The parties to this record will he referred to in this opinion respectively as plaintiff and defendant, except when the-'Thirty-first Street Building & Loan Association is intended, and then it will be designated as the Association.

The hill was filed to foreclose a real estate mortgage given by defendant, a widow, to the Association on June 19, 1894, to secure a loan made by her from the Association of $1,400 on fourteen shares in the thirty-second series of the Association stock. Anterior to the filing of the bill and in a proceeding to wind up the Association in the case of Quinlan et al. v. The Association, brought in the Superior Court, William P. Wright was, by an order entered in that suit April 25, 1904, appointed receiver of the Association, and the bill found in the record was filed pursuant to an order entered in that suit. By decree entered June 16, 1904, in the Quinlan suit said William P. Wright was made permanent receiver of the Association.

The defendant in her answer charged that the Association in making the loan failed to conform to the requirements of the statute governing loans made by building and loan associations, requiring that loans be made only by competitive bids, and that by reason of such failure the loan was by legal construction usurious. To this answer plaintiff filed a general replication, and the cause on the issue so joined was referred to a master to take the proofs and report his conclusions of fact and law therefrom to the court. The master’s term expired before the conclusion of the hearing before him, and he failing of reappointment, the case was re-referred to him as special commissioner. The commissioner made two reports. After sustaining objections made to the first report, the same was amended. The report as amended was met with objections from both parties, which the commissioner overruled and they were then filed and allowed to stand as exceptions before the chancellor. The report as amended was in favor of plaintiff, finding that there was due plaintiff from defendant $505.96 on the loan, with an additional sum of $200 for solicitors’ fees, making in all $765.96, for which latter sum the commissioner found plaintiff had a first and valid lien upon the mortgaged premises.

On the hearing of the exceptions to the commissioner’s amended report the chancellor overruled those of plaintiff and sustained the exceptions of defendant, and entered a decree dismissing the bill for want of equity. By this writ of error the decree of the chancellor is sought to be reversed, with a direction to the Superior Court to enter a decree for the whole amount of plaintiff’s claim.

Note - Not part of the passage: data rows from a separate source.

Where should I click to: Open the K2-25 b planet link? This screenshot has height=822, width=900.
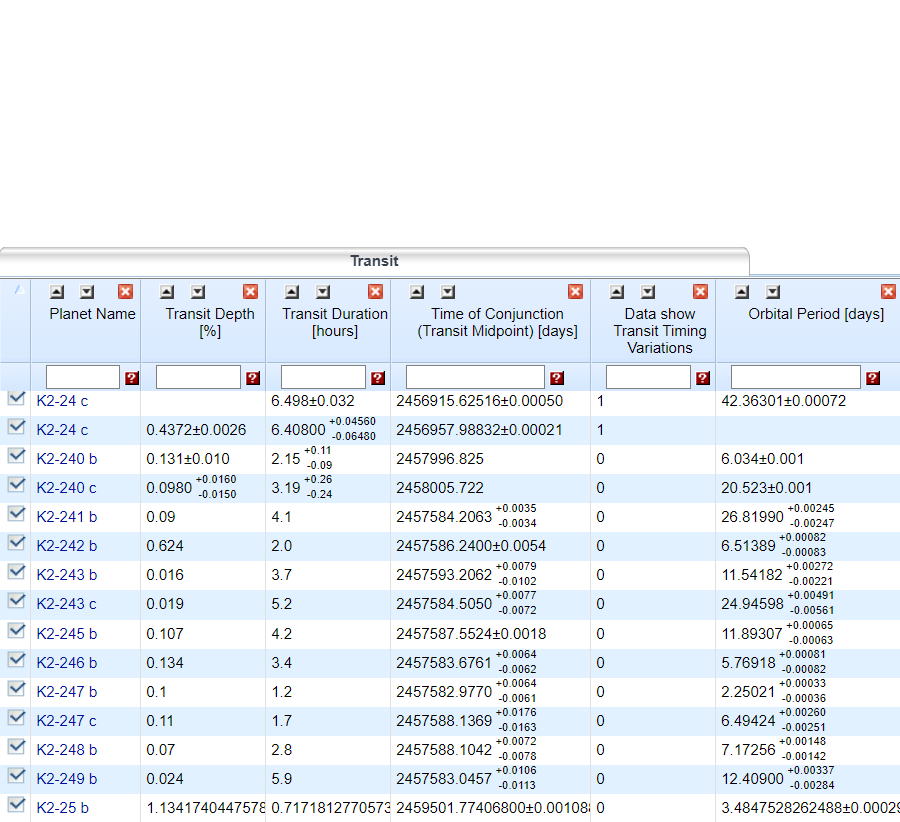tap(63, 807)
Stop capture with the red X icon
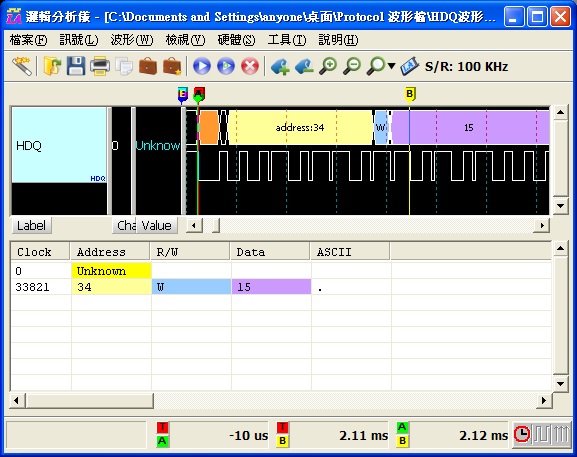The image size is (577, 457). tap(250, 67)
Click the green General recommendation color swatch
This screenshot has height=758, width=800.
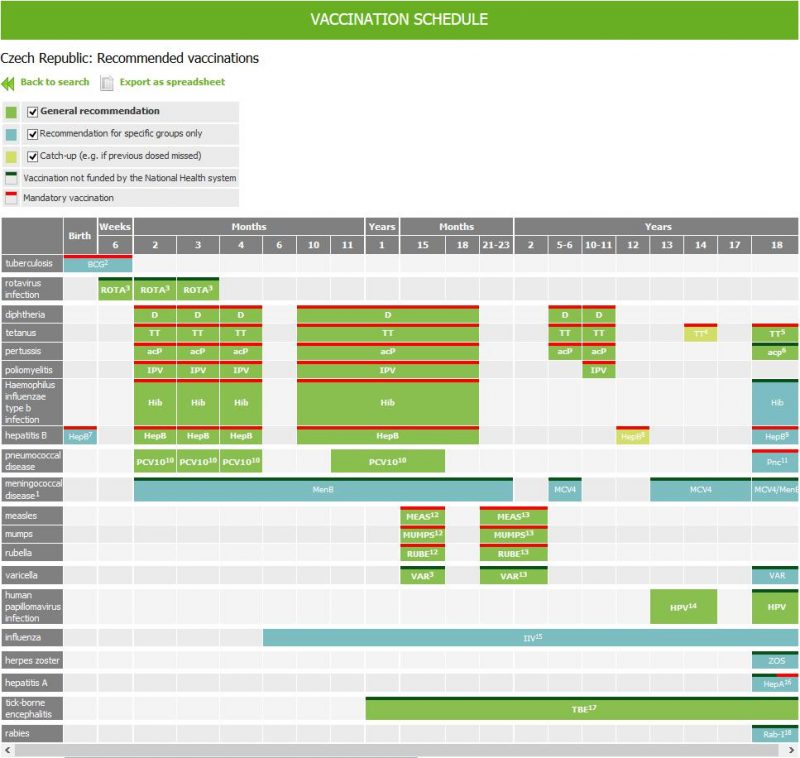click(x=11, y=112)
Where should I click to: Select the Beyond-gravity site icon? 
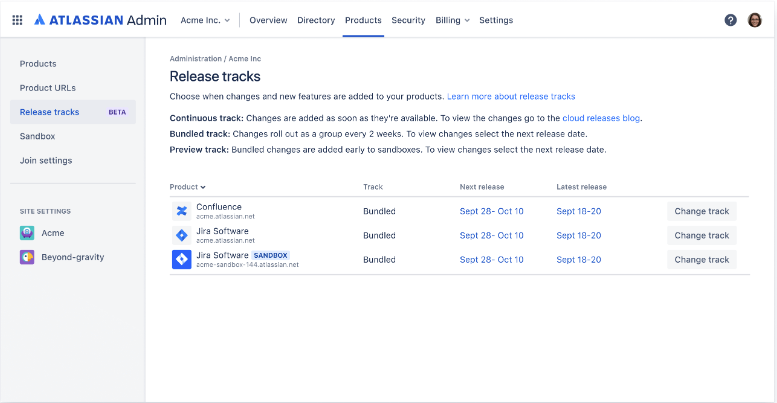tap(27, 257)
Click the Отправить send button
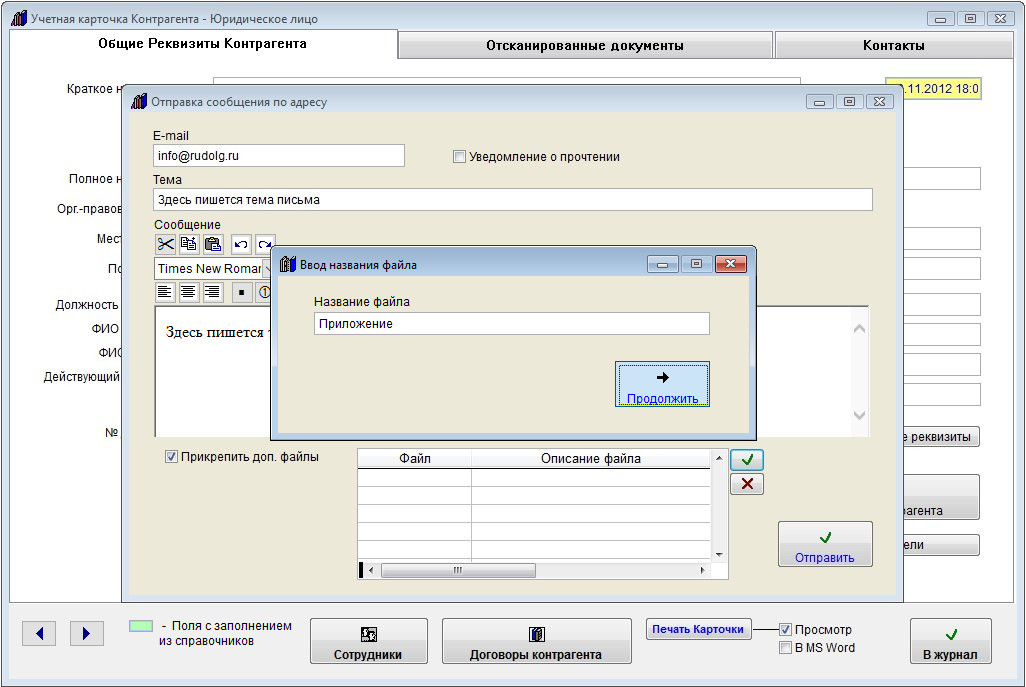 point(825,545)
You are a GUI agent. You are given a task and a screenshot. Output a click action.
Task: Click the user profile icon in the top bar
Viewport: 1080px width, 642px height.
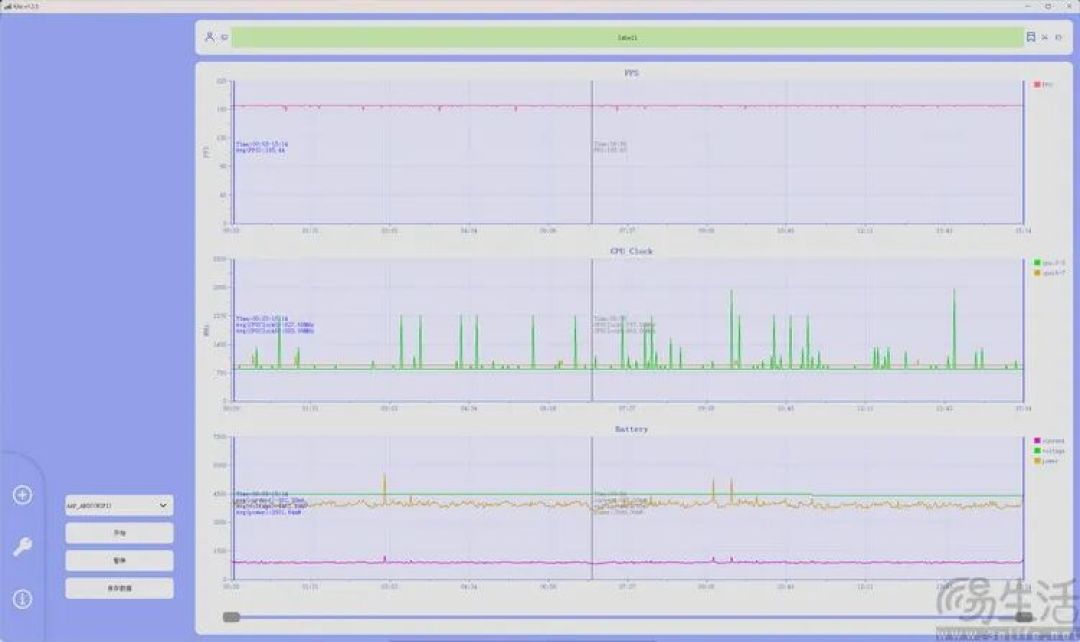point(209,37)
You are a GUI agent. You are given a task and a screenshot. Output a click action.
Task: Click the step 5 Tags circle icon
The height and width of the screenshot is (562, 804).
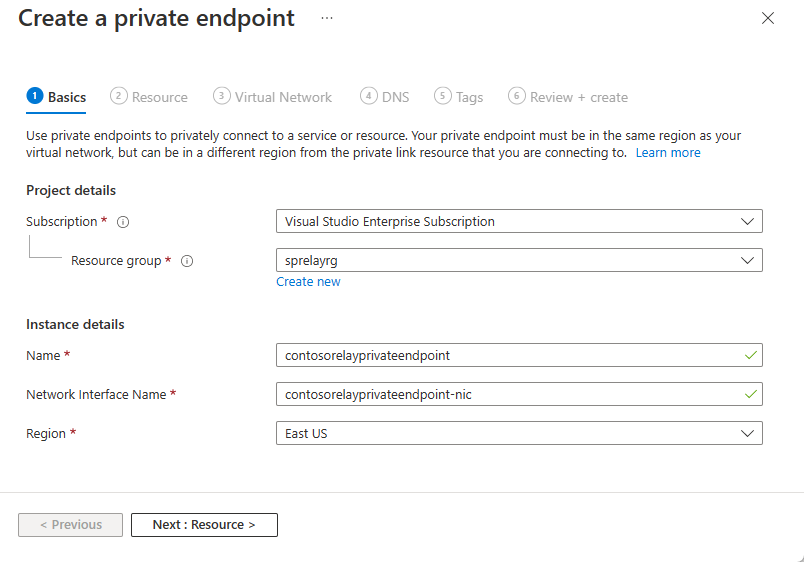(x=443, y=96)
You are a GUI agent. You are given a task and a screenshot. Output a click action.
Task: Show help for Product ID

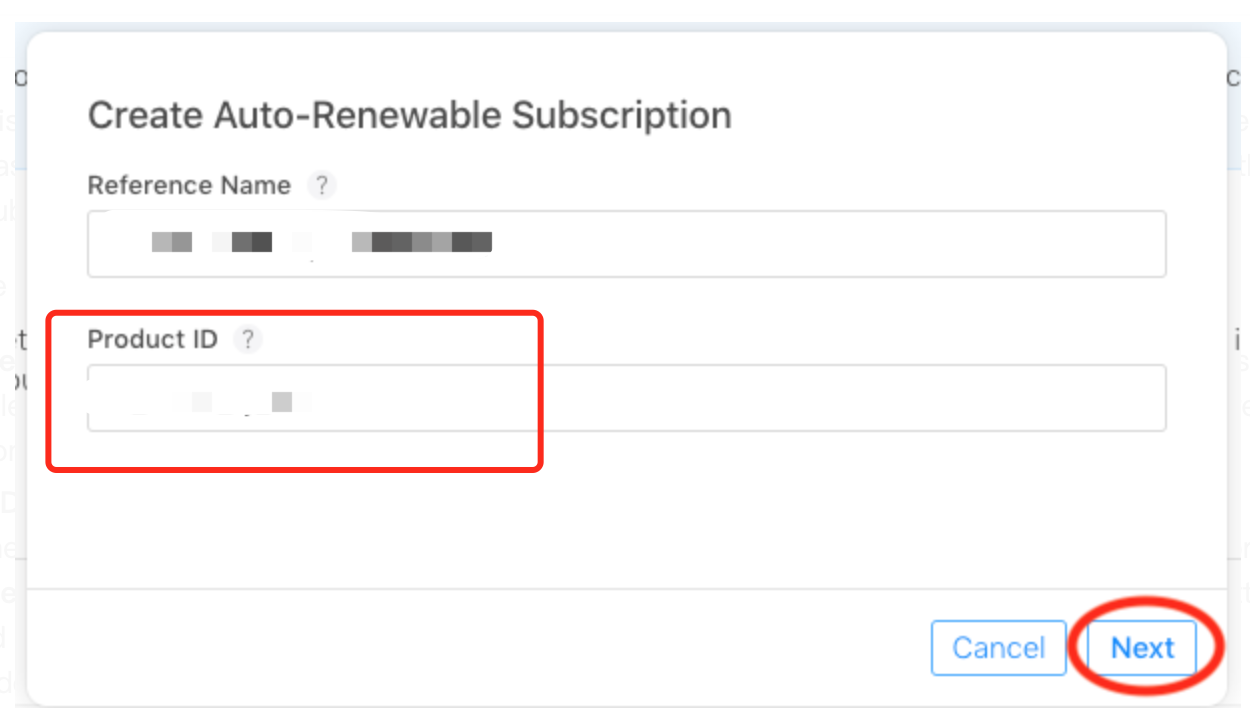click(247, 340)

The arguments are embraced within the third and fourth assignments of error, viz.: Error in finding that the loan and securities involved were tainted with usury, and that plaintiff was not entitled to recover interest, and error in finding that defendant was entitled to be credited on the principal sum advanced, with all money paid on account of stock, instead of finding that defendant should only be credited with twenty per cent, of the installments paid on stock.

The burden of proving usury in a foreclosure proceeding of a building and loan association rests on the party interposing such a defense to maintain by a preponderance of the evidence. Such proof must be confined to the loan in controversy, without regard to the conduct of the association in the making of any other loan not involved in the cause before the court. Hotchkiss v. Norwood Park Association, 229 Ill. 248.

The record book of the Association was put in evidence on the hearing, and shows the following minute, entered June 19, 1894, at a regular meeting of the board of directors:

“Mrs. Bridget Curtin” (defendant) “and Martin Y. Lewis, being'personally present, bid for an advance on 14 shares and 75 shares of the 32nd series respectively. There being no higher bids, the applications were accepted subject to the approval of the securities. ’ ’

Charles H. Baldwin, secretary of the Association, who recorded the foregoing recited minute, testified that he knew defendant, that his recollection was that she was present at the meeting of June 19, 1894, and made the bid set forth in the minute, and that aside from the minute in the .record he had an independent recollection of defendant being personally present.

It is also recited in the formal application for the loan, under the signature of defendant, that at a regular meeting of the board of directors held June 19, 1894, she obtained preference for an advance on fourteen shares of stock of the thirty-second series' at a premium of twenty-five per cent. In the absence of fraud, defendant is estopped from denying the verity of the recitals in her loan application. Stewart v. Metcalf, 68 Ill. 109. Nor can she escape the liability arising therefrom under a plea of her failure to read the document or inform herself of its contents before signing. One cannot advantage by an act of omission in the nature of negligent conduct. Wabash R. R. v. Thomas, 122 Ill. App. 569.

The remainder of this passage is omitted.